Advertising for the FuelBand also claims that the device uses algorithms to accurately convert physical activity into “NikeFuel,” a proprietary unit of measurement developed by Nike to track fitness activity. Each FuelBand user’s NikeFuel is displayed visually on the face of the wristband.
What Went Wrong?
According to the complaint, the FuelBand does not in fact track each calorie burned, each step taken, or accurately measure activity for conversion to NikeFuel. Rather, the Plaintiffs allege that users experience wildly inaccurate step, calorie, and NikeFuel readings, and that Nike was aware that the product could not accurately perform these tasks when it first marketed and sold the product.
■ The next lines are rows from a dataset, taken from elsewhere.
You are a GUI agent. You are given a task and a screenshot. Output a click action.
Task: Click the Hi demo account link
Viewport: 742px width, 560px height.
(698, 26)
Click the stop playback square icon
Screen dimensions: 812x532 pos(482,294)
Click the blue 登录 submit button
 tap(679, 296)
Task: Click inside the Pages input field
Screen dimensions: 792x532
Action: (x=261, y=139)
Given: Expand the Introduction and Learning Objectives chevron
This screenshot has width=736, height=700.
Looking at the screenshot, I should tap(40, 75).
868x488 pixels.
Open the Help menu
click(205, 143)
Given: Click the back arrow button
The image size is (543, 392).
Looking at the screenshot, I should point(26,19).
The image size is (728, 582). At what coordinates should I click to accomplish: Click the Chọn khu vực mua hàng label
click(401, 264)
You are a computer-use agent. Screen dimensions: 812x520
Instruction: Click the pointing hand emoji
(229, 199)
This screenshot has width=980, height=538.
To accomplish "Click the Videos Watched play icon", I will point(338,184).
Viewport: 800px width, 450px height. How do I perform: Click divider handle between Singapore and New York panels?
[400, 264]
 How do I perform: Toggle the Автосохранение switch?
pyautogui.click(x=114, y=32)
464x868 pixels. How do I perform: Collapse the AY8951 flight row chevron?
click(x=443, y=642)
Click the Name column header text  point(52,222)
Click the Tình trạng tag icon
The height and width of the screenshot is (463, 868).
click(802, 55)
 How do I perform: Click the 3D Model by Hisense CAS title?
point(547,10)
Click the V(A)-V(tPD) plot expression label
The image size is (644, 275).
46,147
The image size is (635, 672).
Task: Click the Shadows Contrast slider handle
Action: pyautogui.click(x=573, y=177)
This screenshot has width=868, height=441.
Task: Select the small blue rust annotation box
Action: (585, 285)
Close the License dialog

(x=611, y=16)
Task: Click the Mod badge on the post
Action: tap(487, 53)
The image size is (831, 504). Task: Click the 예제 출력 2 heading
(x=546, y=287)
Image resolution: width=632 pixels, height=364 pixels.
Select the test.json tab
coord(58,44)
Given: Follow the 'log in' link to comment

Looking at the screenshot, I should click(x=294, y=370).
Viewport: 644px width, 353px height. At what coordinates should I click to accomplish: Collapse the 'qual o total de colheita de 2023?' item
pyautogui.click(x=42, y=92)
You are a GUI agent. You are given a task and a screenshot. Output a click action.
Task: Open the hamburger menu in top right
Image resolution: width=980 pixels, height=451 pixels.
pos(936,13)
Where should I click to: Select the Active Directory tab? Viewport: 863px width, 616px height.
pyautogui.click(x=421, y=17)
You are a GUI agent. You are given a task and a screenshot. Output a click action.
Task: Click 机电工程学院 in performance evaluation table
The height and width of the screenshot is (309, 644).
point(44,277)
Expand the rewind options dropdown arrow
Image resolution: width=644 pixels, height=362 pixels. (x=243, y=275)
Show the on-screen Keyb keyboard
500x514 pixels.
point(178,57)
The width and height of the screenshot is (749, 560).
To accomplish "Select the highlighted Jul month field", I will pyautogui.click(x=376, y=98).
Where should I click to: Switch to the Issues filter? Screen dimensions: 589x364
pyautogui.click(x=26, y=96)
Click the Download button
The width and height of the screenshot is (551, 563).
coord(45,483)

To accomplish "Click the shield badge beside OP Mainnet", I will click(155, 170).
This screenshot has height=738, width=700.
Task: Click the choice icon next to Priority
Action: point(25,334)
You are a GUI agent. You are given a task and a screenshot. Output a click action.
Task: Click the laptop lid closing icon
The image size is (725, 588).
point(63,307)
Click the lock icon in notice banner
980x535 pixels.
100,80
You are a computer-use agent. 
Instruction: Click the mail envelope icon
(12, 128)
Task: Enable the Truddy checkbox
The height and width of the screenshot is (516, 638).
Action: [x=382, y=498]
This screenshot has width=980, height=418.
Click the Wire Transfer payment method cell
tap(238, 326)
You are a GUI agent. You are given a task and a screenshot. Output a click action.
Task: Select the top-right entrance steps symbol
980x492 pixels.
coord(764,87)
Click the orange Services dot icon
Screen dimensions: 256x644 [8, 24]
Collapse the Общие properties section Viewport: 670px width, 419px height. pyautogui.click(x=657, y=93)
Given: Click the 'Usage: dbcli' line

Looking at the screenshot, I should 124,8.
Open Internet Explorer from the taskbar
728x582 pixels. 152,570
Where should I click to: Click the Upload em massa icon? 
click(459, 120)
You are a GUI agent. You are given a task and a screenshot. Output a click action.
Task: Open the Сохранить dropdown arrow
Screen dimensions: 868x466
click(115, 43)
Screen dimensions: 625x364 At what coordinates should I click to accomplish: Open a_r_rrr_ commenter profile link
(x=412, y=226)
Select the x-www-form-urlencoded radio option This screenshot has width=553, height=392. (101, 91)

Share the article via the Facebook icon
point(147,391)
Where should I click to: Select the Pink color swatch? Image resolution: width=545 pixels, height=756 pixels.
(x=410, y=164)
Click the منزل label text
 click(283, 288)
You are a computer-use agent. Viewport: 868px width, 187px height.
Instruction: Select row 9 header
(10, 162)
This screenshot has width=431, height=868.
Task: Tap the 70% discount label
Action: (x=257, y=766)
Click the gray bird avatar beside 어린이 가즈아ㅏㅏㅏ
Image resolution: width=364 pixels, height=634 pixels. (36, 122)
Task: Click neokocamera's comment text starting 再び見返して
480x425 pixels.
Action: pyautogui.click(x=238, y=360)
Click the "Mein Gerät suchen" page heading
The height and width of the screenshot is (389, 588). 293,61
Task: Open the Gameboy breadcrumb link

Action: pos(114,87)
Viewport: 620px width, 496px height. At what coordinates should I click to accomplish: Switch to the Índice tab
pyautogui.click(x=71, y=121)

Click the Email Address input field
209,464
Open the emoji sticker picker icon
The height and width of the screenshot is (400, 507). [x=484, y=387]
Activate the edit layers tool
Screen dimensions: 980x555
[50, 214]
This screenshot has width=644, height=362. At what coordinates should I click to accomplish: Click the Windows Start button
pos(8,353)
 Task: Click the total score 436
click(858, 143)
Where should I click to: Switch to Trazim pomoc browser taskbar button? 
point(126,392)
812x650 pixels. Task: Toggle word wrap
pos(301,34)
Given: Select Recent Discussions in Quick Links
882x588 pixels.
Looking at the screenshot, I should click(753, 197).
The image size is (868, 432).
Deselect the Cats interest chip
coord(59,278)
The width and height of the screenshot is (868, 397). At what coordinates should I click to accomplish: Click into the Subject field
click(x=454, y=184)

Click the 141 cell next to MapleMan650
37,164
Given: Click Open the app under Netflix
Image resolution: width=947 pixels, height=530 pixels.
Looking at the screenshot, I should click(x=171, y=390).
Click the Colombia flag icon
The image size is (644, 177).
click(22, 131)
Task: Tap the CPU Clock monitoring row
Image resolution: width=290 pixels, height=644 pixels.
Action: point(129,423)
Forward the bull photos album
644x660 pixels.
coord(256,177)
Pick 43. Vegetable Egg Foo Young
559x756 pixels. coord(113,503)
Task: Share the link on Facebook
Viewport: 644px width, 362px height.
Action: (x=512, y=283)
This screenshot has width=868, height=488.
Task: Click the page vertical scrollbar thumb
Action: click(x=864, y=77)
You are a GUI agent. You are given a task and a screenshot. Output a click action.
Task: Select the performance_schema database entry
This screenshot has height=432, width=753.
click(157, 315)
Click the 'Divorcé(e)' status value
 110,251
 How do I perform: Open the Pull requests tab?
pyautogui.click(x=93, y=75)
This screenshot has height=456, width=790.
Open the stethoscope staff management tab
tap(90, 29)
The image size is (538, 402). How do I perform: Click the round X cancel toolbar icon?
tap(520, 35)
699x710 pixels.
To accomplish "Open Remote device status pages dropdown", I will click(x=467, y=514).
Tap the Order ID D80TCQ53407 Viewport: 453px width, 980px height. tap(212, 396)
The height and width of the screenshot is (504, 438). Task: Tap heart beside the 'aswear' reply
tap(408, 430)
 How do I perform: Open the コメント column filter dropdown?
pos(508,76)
Based upon this, the Plaintiffs assert that advertising for the FuelBand violated California laws against unfair competition and false advertising by making false claims. The Plaintiffs also assert a breach of warranty claim, arguing that by representing that the product could measure “each step taken and calorie burned,” among other claims, Nike breached its implied warranty of merchantability and fitness for a particular purpose. Further to the above, the complaint also raises claims under the California Consumers Legal Remedies Act which provides standing to sue for any consumer harmed by unfair or deceptive acts or practices in connection with a commercial transaction, as well as under common law.
Under the terms of the settlement, any consumer or entity in the U.S. who bought a FuelBand since January 2012 is eligible to claim a $15 check or a $25 Nike gift card in exchange for waiving their right to bring future claims related to the product. Nike also agreed to pay up to $2.4 million for attorneys’ fees. Nike did not admit any wrongdoing.
With the rise of the Internet of Things, more companies than ever are manufacturing and marketing connected devices. Many of these devices offer unprecedented insights into their users’ activities and behavior, including health and fitness data. This case is a reminder that companies must carefully calibrate how they pitch their products to consumers to ensure that they do not overstate the benefits or capabilities of their products and must ensure that they have adequate substantiation. This is particularly true for health and fitness claims, which the Federal Trade Commission, Food and Drug Administration, and other regulators have indicated will be closely scrutinized.
For example, companies should be mindful that asserting certain health and fitness claims could subject them to regulatory oversight by the Food and Drug Administration. FDA has recently taken the position that mobile apps used in conjunction with activity trackers may be medical devices if they are intended to mitigate or prevent disease. In a guidance issued in February of this year, FDA specifically noted that apps intended to record, track, or make decisions about general fitness—including those used to calculate calories burned and actively monitor and trend exercise activity—may be medical devices. For the time being, FDA does not intend regulate activity tracker apps. The guidance, however, is still in draft. Regardless of the position taken in the finalized document, FDA enforcement discretion policy is subject to change. As such, developers of fitness tracker apps should remain mindful of FDA’s evolving thinking on the topic.